Connectivity in the truck so they can stay in constant contact with their families is important to young drivers who don’t want to feel isolated. Ensuring safety, which can be advanced using technology, is another important factor for millennials considering a career in the industry.
Offering shorter routes for those who don’t want to be on the road as much, offering opportunities for husband-and-wife driving teams, and making the industry more attractive to female drivers are all initiatives the company has worked on, Stocking said.
“If they want to stay close to home, we have those opportunities,” he said. “If a driver’s wife wants to be trained so they can be on the road, we have those opportunities. There are a plethora of opportunities to choose from. It’s like trying to play all the keys on a piano.”
Advancement opportunities are another draw for would-be drivers, Stocking said.
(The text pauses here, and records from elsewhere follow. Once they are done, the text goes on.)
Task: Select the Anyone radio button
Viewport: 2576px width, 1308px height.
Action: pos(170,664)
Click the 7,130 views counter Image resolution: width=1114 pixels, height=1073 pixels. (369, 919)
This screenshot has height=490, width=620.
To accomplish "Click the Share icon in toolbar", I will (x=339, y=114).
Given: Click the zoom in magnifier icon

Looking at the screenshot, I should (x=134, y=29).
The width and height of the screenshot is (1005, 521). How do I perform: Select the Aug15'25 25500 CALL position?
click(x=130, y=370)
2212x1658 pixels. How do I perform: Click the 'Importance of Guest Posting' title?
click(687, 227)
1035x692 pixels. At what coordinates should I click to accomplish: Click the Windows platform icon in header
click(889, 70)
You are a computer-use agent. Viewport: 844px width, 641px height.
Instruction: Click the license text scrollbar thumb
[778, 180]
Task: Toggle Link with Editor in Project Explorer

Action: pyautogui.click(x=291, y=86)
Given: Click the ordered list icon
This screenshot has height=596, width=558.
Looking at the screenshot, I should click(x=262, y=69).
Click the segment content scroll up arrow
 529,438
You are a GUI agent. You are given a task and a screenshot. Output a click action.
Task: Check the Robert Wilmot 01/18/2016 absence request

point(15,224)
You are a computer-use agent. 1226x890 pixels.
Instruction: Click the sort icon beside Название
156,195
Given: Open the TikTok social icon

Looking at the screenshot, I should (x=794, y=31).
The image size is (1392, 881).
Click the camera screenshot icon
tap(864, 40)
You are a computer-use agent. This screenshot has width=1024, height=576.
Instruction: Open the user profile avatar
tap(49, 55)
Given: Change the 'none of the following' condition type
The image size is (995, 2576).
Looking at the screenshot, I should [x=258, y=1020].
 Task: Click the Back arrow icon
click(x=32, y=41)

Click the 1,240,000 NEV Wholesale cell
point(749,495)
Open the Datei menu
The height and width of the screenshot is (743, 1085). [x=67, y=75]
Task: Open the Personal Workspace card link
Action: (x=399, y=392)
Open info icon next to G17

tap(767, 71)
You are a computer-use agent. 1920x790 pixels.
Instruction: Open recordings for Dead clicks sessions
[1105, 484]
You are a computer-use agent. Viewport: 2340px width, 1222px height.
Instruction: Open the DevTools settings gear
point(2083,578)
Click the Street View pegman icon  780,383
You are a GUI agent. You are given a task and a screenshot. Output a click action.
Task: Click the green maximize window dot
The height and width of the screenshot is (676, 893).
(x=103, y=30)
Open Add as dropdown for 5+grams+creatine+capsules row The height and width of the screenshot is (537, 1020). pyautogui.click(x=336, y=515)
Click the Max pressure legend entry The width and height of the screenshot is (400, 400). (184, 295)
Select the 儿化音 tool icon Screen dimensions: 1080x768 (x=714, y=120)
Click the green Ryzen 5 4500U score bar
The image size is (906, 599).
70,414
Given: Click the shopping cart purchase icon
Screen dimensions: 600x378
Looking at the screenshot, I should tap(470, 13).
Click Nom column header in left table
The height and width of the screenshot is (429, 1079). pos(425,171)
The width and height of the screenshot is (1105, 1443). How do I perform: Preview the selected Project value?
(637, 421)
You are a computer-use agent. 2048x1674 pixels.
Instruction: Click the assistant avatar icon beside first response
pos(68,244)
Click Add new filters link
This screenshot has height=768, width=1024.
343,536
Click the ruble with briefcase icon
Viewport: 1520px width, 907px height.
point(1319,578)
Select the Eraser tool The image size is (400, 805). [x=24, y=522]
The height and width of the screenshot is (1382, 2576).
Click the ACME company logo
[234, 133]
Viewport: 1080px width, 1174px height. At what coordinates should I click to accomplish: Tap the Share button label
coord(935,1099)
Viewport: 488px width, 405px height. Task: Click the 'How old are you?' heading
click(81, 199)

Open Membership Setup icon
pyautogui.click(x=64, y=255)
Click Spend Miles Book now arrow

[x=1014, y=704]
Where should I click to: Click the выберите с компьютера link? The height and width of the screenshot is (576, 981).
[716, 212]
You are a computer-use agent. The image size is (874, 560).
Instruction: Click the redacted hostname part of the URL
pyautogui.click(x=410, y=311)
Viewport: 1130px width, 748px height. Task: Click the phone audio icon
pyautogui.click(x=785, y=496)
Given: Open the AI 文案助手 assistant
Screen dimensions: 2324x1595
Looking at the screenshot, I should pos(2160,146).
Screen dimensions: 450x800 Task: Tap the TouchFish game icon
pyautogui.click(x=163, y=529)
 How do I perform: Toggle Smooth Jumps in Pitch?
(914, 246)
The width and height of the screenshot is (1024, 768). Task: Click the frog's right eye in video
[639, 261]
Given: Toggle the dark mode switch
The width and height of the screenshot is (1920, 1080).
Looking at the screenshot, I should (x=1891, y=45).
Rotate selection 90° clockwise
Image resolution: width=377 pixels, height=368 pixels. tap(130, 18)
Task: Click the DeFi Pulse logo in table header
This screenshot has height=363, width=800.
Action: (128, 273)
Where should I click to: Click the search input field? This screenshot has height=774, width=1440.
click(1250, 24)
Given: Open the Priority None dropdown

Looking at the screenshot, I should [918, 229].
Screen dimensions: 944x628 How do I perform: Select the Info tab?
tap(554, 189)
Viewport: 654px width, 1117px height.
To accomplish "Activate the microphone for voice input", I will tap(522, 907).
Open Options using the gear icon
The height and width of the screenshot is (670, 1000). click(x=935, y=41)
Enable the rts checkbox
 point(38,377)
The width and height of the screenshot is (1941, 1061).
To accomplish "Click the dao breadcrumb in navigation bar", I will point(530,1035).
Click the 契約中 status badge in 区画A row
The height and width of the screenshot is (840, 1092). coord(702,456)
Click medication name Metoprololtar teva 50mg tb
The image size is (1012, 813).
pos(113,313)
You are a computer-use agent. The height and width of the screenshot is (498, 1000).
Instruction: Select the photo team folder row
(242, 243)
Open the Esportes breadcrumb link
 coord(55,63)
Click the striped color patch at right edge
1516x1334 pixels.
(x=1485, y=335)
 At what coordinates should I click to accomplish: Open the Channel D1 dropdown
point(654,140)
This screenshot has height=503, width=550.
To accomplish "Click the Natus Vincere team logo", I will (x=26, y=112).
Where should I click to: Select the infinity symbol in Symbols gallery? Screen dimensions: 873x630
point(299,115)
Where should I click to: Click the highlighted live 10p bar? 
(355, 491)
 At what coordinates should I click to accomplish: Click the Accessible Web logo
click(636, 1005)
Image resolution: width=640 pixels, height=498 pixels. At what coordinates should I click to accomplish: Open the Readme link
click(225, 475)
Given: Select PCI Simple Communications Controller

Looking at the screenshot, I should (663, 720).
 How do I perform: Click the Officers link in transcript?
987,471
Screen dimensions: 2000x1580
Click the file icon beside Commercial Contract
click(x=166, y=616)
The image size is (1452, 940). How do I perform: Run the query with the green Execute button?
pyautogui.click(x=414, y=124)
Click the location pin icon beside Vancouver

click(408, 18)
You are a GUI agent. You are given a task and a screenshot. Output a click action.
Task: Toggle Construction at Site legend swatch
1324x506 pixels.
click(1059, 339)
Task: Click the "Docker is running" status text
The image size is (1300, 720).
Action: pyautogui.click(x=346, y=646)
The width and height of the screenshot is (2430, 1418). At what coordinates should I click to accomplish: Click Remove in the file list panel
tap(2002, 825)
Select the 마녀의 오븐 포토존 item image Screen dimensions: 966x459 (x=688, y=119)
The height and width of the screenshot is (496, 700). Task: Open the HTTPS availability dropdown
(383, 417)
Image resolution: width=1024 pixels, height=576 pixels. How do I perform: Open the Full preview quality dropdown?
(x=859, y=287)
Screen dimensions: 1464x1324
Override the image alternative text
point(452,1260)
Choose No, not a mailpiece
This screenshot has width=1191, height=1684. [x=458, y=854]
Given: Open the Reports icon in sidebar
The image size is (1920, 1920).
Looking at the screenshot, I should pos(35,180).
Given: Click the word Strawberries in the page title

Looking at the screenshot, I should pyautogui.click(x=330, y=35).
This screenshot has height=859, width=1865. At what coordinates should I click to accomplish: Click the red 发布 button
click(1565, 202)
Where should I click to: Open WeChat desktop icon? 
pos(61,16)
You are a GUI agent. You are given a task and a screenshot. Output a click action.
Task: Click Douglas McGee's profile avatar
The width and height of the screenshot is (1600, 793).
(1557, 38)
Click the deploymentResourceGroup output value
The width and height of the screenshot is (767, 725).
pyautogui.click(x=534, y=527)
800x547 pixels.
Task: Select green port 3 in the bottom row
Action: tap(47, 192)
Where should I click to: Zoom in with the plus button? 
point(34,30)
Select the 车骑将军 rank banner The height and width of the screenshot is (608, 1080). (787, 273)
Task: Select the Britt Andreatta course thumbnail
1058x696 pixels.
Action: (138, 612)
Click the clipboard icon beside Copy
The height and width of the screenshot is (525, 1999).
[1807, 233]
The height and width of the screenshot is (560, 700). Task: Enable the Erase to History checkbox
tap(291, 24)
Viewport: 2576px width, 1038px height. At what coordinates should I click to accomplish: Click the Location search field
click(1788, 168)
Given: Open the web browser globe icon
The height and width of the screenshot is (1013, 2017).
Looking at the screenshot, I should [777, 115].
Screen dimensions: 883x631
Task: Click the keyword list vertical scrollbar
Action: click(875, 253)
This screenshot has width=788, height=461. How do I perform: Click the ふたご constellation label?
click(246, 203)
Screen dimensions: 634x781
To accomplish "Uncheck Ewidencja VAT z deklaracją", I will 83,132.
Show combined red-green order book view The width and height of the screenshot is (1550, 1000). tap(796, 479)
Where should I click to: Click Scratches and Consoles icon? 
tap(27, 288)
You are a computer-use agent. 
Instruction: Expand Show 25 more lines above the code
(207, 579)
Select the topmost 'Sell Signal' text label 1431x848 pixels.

Swift puts an emphasis on finding ways for quality employees to move up in the company, something he can attest to as evidenced by his ascension to chief executive.
He wants to foster strong leaders. The more training and education an employee receives, the more knowledge he or she will have of the company and the industry.
Stifel’s Larkin said he believes Stocking is genuine in his belief that the best way to move a company forward is by hiring and retaining quality employees.
“We want to cultivate leaders on the front line who understand our corporate goals,” he said. “You set those goals, and you help people believe in and execute them. You have a strong sense of accountability to those processes and goals. That’s how you move a company forward no matter what kind of environment you’re in.”
Stocking said he’s looking forward to running the company for which he’s worked for nearly 25 years.
He said he’s optimistic about its future and expects freight volumes to return to normal, and sincerely believes that with advanced technology in the trucks, millennials will be drawn to the industry, which will alleviate stress on capacity.
“I think we’ll have a fairly good peak season between now and the end of the year,” he said. “I’m hopeful it will build in 2017, and we’ll be able to continue to win and gain market share if the economy gets better.